2. - Reagiu a arguida, atravessando requerimento de interposição de recurso para o Tribunal Constitucional, ao abrigo da alínea b) do nº 1 do artigo 70º da Lei nº 28/82, de 15 de Novembro, pretendendo que este aprecie a constitucionalidade da norma do nº 2 do artigo 407º do CPP, ?na interpretação que a esta foi adoptada no Acórdão recorrido e naquele anteriormente proferido?, em sua tese desconformemente ao disposto no artigo 32º, nº 1, da CR. E, acautelando-se da eventual alegação de intempestividade da suscitação da questão, logo refere ter sido esta equacionada face à ?decisão-surpresa? constante do primeiro acórdão, mediante a invocação da nulidade nos termos em que o fez. O recurso viria a ser recebido, tendo, neste Tribunal alegado a recorrente e o Ministério Público.
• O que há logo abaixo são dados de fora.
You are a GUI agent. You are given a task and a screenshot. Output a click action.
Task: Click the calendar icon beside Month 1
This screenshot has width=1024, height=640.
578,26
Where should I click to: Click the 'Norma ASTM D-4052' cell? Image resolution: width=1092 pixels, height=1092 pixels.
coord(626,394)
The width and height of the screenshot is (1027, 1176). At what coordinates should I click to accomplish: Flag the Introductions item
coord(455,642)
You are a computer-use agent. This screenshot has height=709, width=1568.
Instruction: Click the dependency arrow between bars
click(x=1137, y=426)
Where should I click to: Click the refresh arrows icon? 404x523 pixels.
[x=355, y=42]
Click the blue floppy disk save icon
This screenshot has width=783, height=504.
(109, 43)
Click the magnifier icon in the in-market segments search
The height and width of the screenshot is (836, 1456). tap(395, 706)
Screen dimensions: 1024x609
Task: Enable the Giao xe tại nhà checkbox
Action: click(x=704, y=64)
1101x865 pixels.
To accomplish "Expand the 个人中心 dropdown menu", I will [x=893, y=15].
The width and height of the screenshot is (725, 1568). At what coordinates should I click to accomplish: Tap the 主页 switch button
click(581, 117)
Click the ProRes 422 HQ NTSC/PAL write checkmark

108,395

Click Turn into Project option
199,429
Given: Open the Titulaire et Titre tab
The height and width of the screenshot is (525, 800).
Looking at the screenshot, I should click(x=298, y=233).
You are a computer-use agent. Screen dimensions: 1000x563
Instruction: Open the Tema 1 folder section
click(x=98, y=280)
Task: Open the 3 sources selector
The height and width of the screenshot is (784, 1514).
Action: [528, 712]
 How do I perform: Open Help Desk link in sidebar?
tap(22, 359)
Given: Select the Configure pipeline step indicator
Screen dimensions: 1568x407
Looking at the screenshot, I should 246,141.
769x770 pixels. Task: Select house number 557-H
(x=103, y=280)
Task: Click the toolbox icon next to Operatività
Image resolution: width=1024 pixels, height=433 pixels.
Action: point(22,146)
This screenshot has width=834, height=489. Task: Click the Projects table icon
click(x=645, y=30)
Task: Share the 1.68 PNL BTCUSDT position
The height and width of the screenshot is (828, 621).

Condensa aquela as suas alegações do seguinte modo: compete ao intérprete, no âmbito do processo penal, interpretar as normas convocadas para derimir uma determinada situação, de forma a torná-las conformes
à Constituição; a esta luz e à dos valores programáticos constitucionalmente estabelecidos a propósito do processo penal, a interpretação da norma questionada deve ser no sentido de admitir a subida imediata dos recursos penais das decisões interlocutórias que briguem com os direitos, liberdades e garantias; este é, justamente, o caso dos autos: trata-se do conhecimento imediato de um recurso de decisão proferida no decurso de um processo que entendeu ter sido a arguida devidamente notificada da acusação nele proferida; ora, é fulcral, do ponto de vista garantístico, que o arguido tenha efectivo conhecimento da acusação, até para poder lançar mão, se assim o entender, da fase da instrução, cuja existência é constitucionalmente prescrita; só o conhecimento imediato do recurso assegura, de forma efectiva e eficaz, todas as garantias de defesa; não sendo a norma interpretada - como não foi - no sentido de que os recursos sobre decisões atinentes a direitos, liberdades e garantias perdem qualquer utilidade se não forem imediatamente julgados, viola-se o disposto no nº 1 do artigo 32º da CR.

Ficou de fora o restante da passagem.